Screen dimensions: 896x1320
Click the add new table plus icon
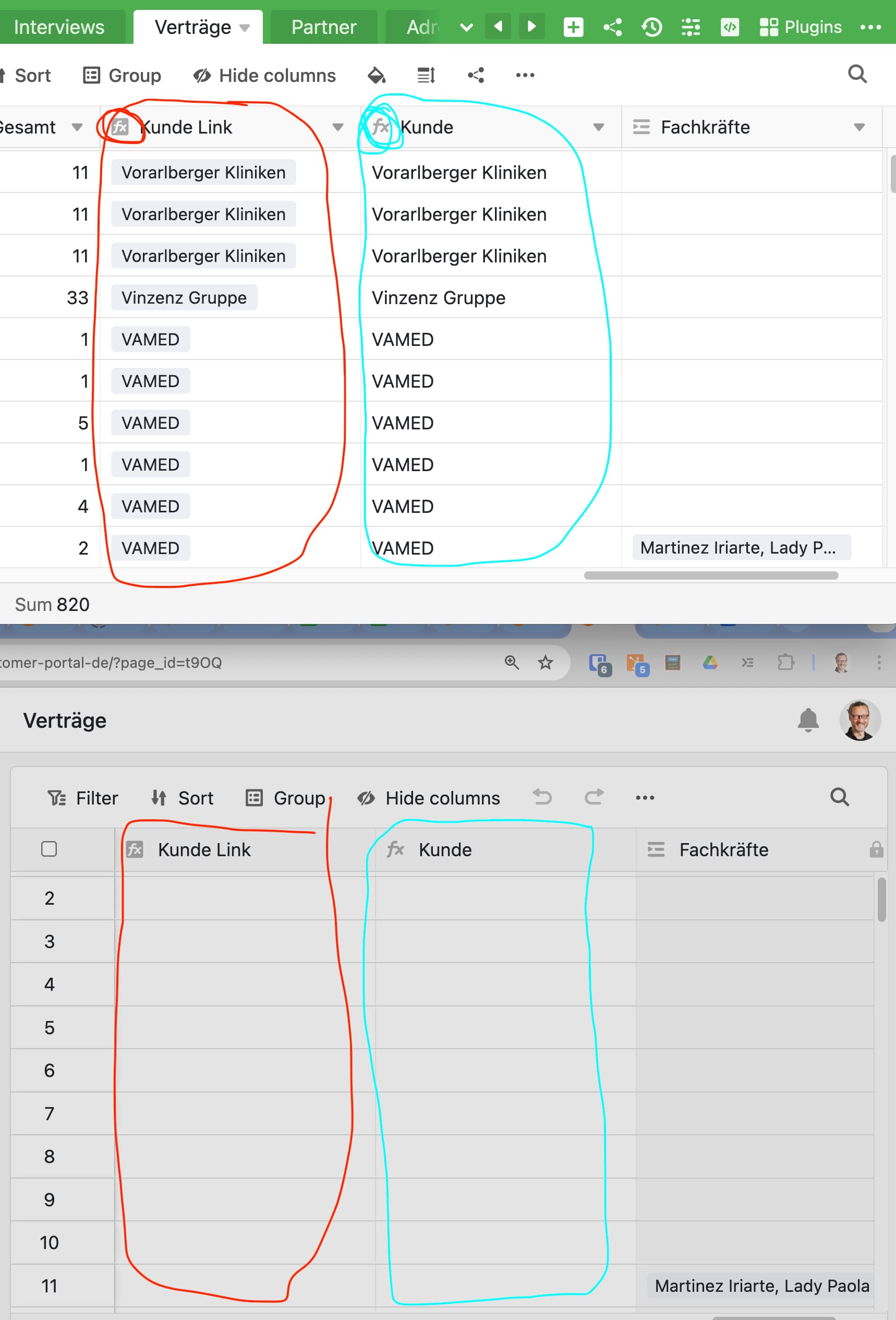point(573,27)
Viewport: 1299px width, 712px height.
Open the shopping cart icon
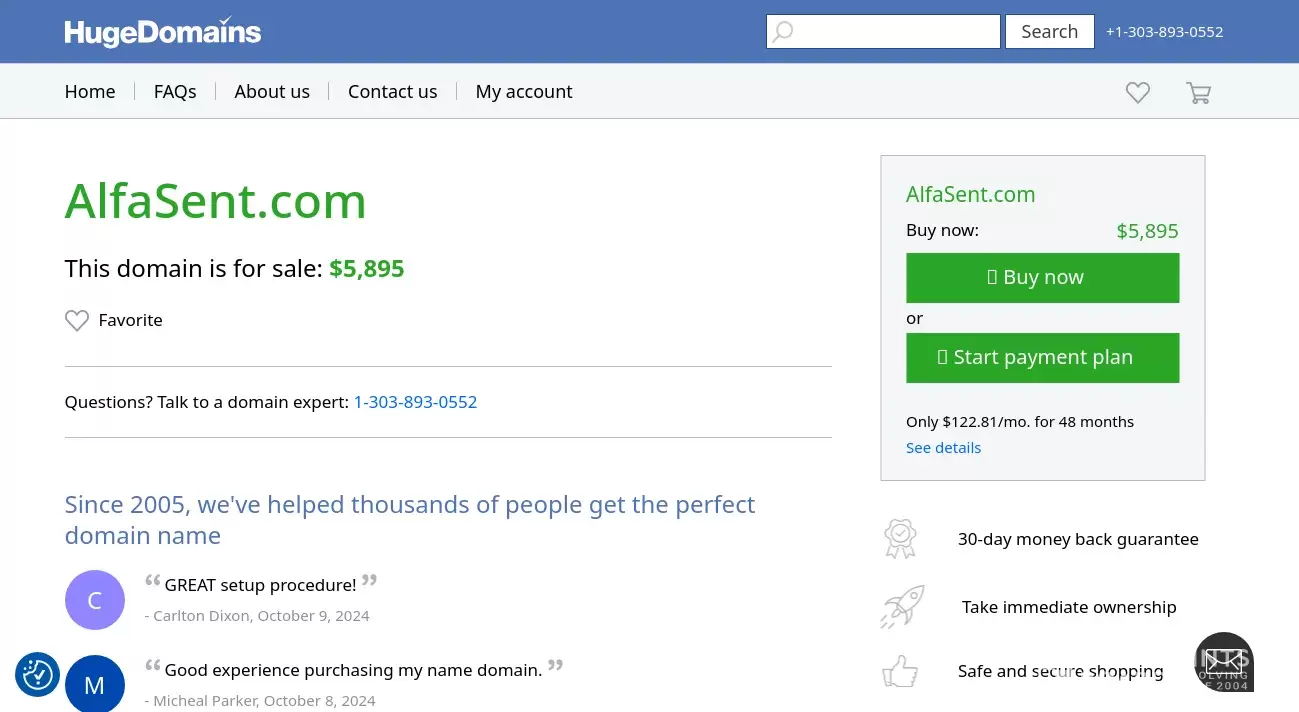(1198, 92)
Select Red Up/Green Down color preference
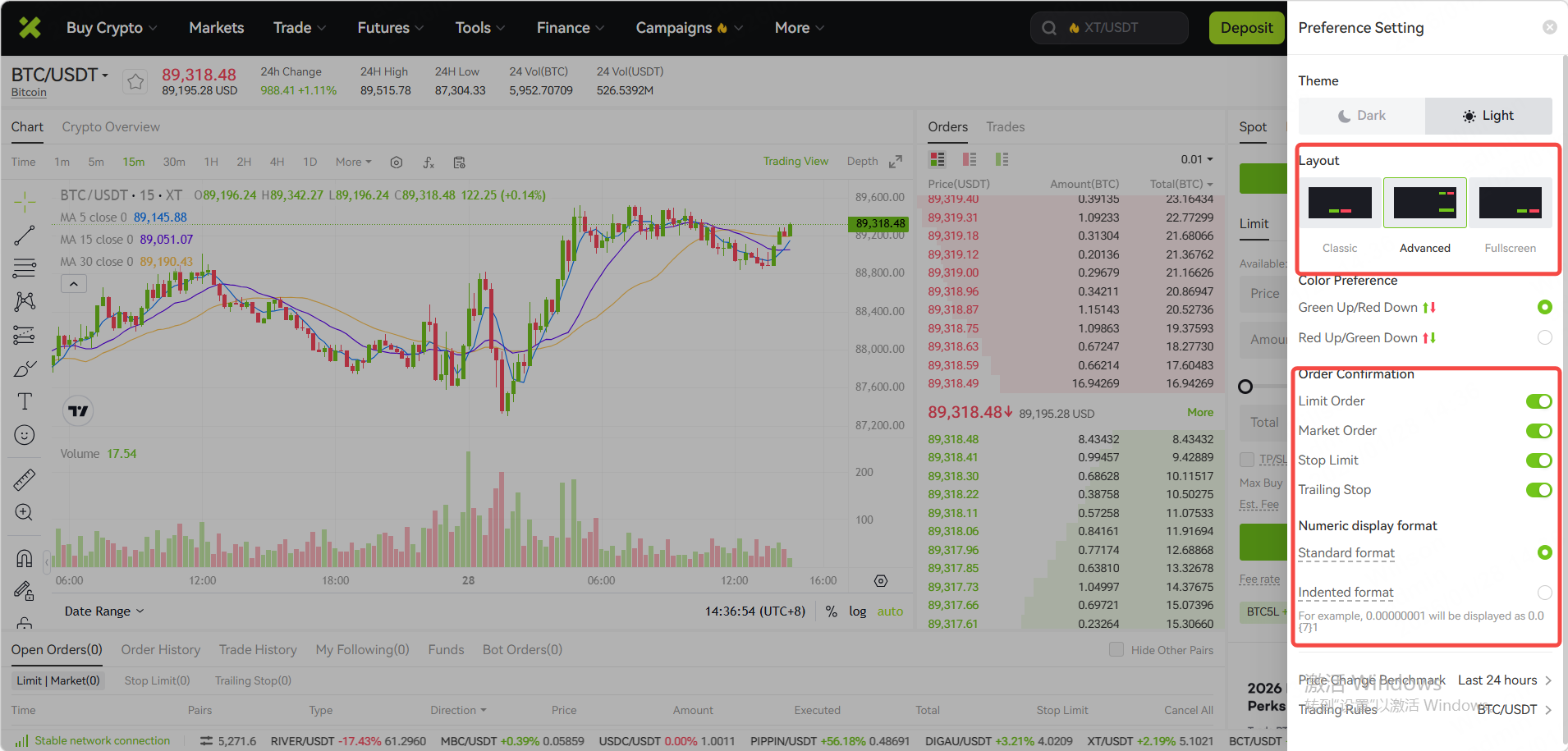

○ ○ ○ ○

What this task involves:
Word for word, output the lines from the line bearing "Viewport: 1299px width, 712px height." through the end of the records above, and only those, without the pictures.

Response to the exercise:
Viewport: 1299px width, 712px height.
Open the shopping cart icon
(1198, 92)
Select Red Up/Green Down color preference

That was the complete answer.